:: DATA FOR THIS TASK ::

══════════

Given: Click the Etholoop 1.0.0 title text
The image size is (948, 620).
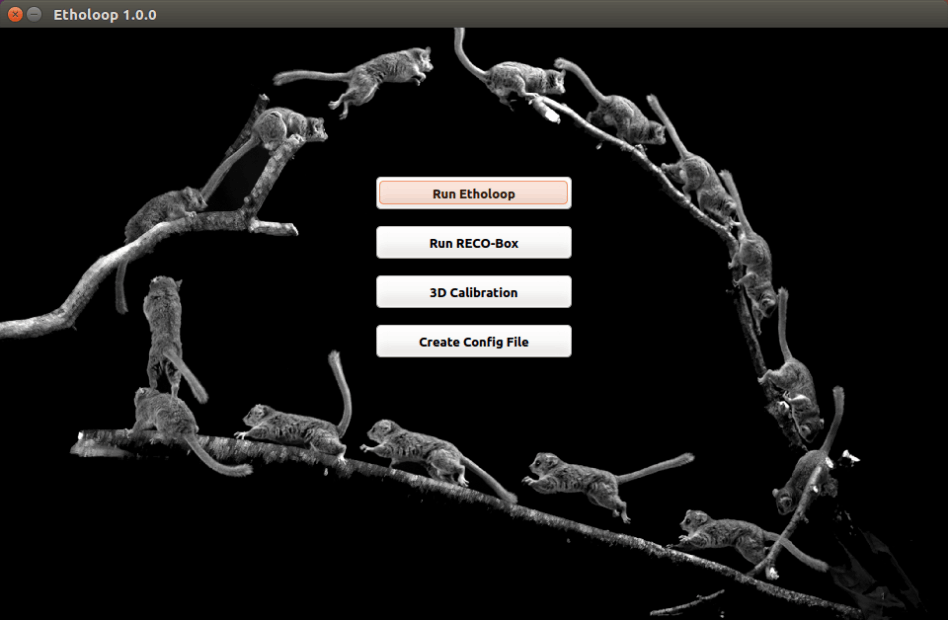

══════════

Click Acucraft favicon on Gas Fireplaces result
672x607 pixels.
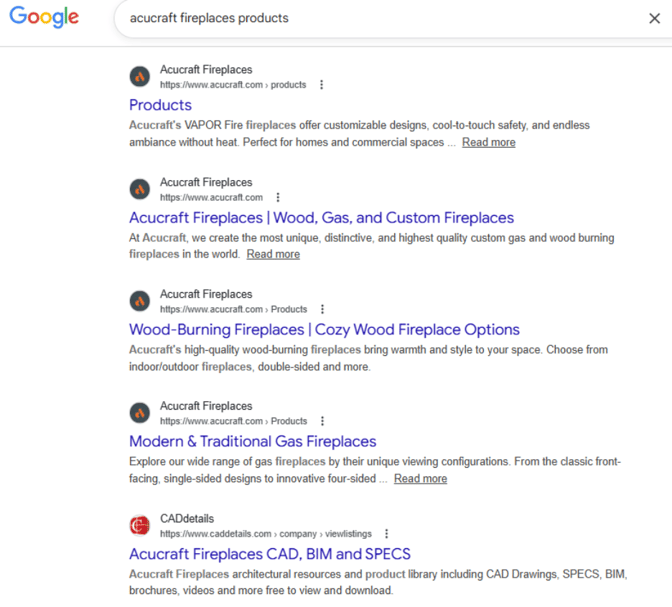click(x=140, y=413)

══════════

:: WHAT TO DO ::
Look back at the entries above. Retype the line with "Given: Click the Etholoop 1.0.0 title text", the line with "The image size is (948, 620).", and all lines in between.

:: ANSWER SPACE ::
Given: Click the Etholoop 1.0.0 title text
The image size is (948, 620).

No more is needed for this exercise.